Première aux Pays-Bas.
En avril dernier aux Pays-Bas, le Conseil d’évaluation des médicaments (MEB) a autorisé la commercialisation des gélules Diao Xin Xue Kang du groupe chinois Diao Pharmaceutical en tant que produit de médecine traditionnelle à base de plantes pour le traitement de problèmes cardiovasculaires. Depuis l’entrée en vigueur de la directive européenne de 2004, 627 produits à base de plantes ont été autorisés. Si le Diao Xin Xue Kang n’est évidemment pas le seul produit de médecine traditionnelle à base de plantes chinoise à pénétrer le marché européen, il restera le premier produit non-européen à avoir obtenu une licence de vente avec cette dénomination. Le calibrage des remèdes chinois aux canons européens est donc en marche. Mais les autorités chinoises voient encore plus loin. À une centaine de kilomètres au Nord de Shanghai, un pôle ultramoderne dédié à la modernisation de la médecine traditionnelle chinoise verra prochainement le jour dans les environs de Changshu. Baptisé « International TCM Trade and service center », ce pôle doit regrouper près de 3 000 entreprises et créer plus de 10 000 emplois. Avec 12 807 remèdes repertoriés - herbes médicinales pour l’essentiel - la médecine traditionnelle chinoise reste un très important vivier à explorer pour développer de nouveaux médicaments. Au cours des 50 dernières années, 600 remèdes traditionnels ont été phytochimiquement étudiés, permettant d’isoler un total de 18 000 ingrédients naturels dont 5 000 nouveaux composés, indique le directeur scientifique du Shanghai Institute. La recherche dans ce domaine a notamment permis la mise au point de l’artémisinine, traitement clé des formes graves de paludisme. Un dérivé de l’Huperzine A (ZT-1) est également en phase II de développement clinique en Europe et en Chine dans le traitement des troubles de la mémoire. De grands groupes pharmaceutiques mondiaux investissent régulièrement en Chine dans des projets de coopération industriels. « Mais les grands laboratoires restent encore très prudents dans notre pays », remarque Guo De-An.

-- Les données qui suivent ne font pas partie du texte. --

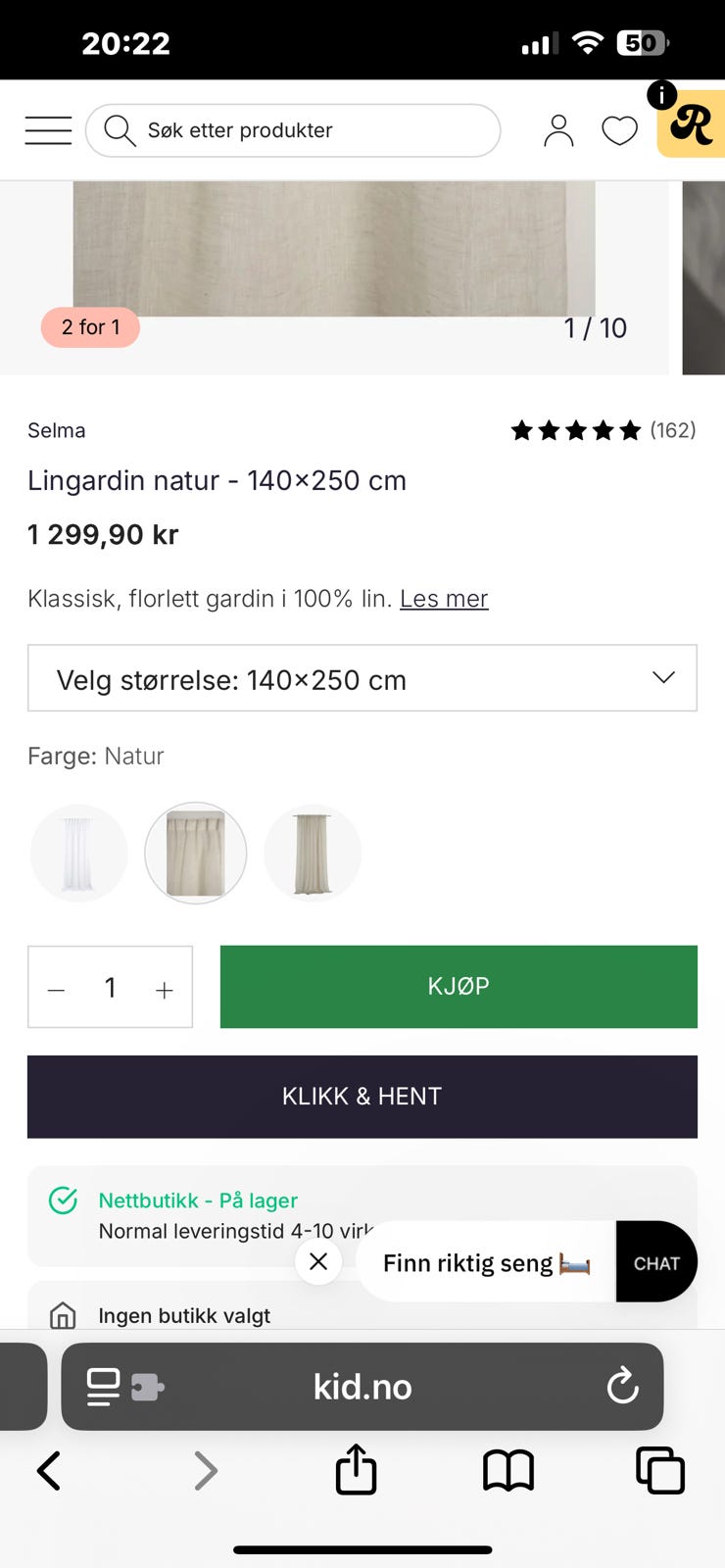Open the user account profile icon
This screenshot has height=1568, width=725.
pos(558,130)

En Italie à l’issue du sommet, Romano Prodi et Xu Jialu, ancien président du Comité permanent du Congrès national du peuple de la République populaire de Chine ont paraphé le 11 mai, la déclaration de Bologne qui jette les bases de nouveaux échanges entre l’Europe et la Chine pour contribuer à intégrer davantage la culture médicale traditionnelle chinoise au sein de la médecine moderne.
* Organisation chargée notamment de promouvoir dans le monde la médecine chinoise traditionnelle dans le monde.